Kelompok 2 menyatakan bahwa ya setuju jika keberadaan kucing liar di FKH UNAIR tetap dipetahankan keberadaanya. Peregulasian untuk tetap menjaga Kesehatan kucing dari penyakit zoonosis dan mensejahterakan kucing maka perlunya pembentukan pengurus kelompok pecinta kucing atau juga dapat dengan cara menghidupkan kembali kelompok pecinta kucing powrants club yang pernah ada pada tahun 2018. Pengurus ini yang nantinya untuk menjaga populasi kucing liar dapat dilakukan perawatan kucing dan juga open adoption untuk kucing yang telah diperiksakan kesehatannya.

Kelompok 3 beranggapan bahwa keberadaan kucing liar di FKH UNAIR tetep dipertahankan. Perlunya pembatasan ruang gerak dan interaksi antar kucing di FKH dan civitas akademika FKH dengan memberikan kendang, dan juga pakan agar dapat mencegah tertularnya penyakir zoonosis dari hewan ke manusia maupun sebaliknya. Dilakukan peregulasian kucing dan mendata kucing liar yang kemudian dilakukan tes toksoplasma pada sampel kucing liar di FKH UNAIR agar memastikan bahwa kucing bebas dari penyakit zoonosis. Perlunya juga mengedukasi civitas akademika FKH UNAIR mengenai penyakit zoonosis terutama toksoplasmosis.

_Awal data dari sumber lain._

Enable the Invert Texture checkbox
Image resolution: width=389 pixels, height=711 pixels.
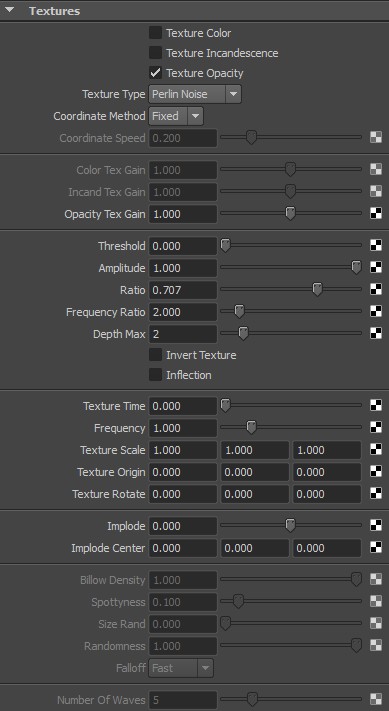pyautogui.click(x=156, y=355)
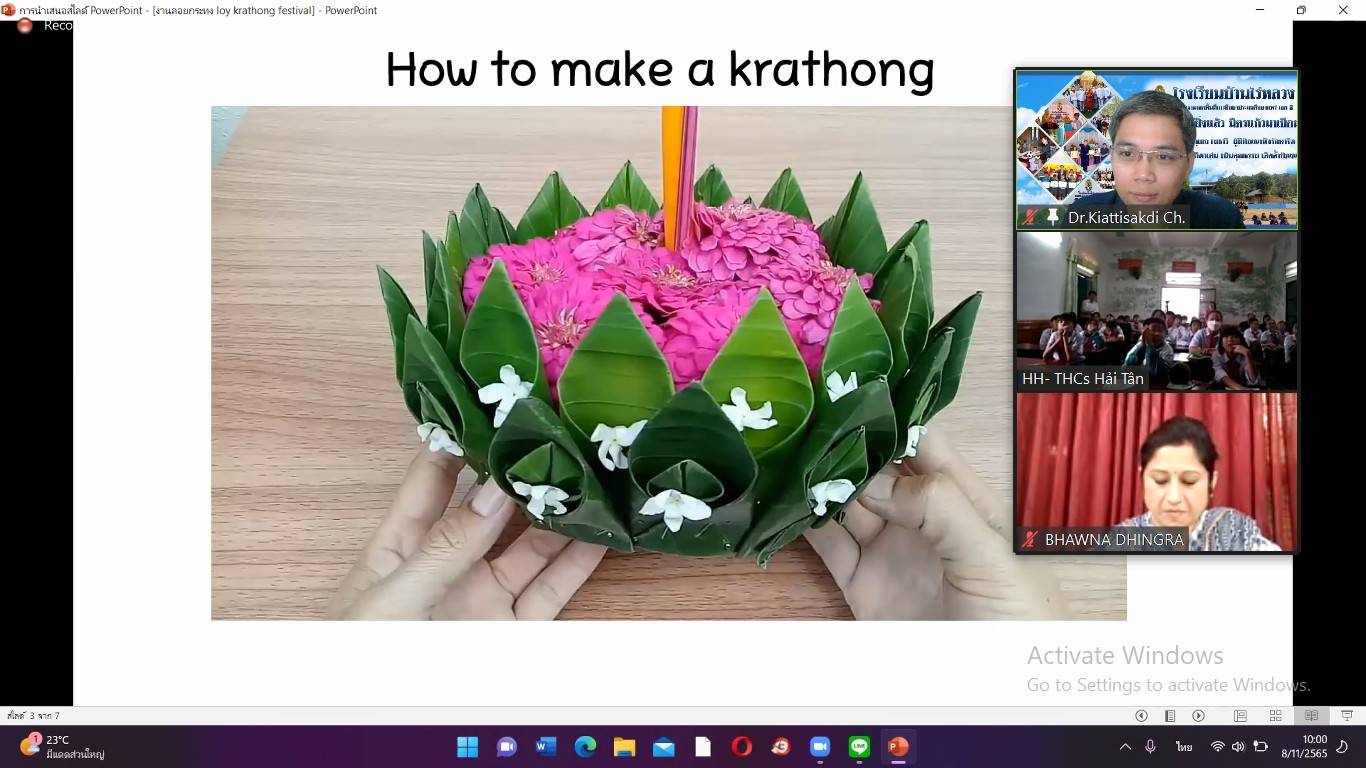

Setelah pemaparan hasil diskusi setiap kelompok, dilakukan pembahasankembali tentang point dari tiap kelompok yang akan dijadikan hasil kajian, diantaranya :

1.   Semua Kelompok setuju untuk tetap mempertahankan keberadaan kucing – kucing liar di FKH UNAIR. Agar terhindar dari penyakit zoonosis yang dapat menular ke civitas akademika, semua peserta diskusi setuju untuk mengadakan peregulasian dan pemeliharaan terhadap kucing liar FKH UNAIR.

2.   Mendata Kucing liar FKH UNAIR oleh IMAKAHI dan pemberian identitas berupa kalung.

3.      Membatasi ruang gerak bagi kucing liar di FKH UNAIR dengan cara pemberian kendang. 

4.      Mengadakan Tes Toksoplasma kepada kucing liar FKH UNAIR.

5.  Mengedukasi civitas akademika mengenai toxoplasmosis secara online maupun offline melalui poster atau seminar agar dapat menjaga diri untuk tidak terjangkit penyakit zoonosis ini.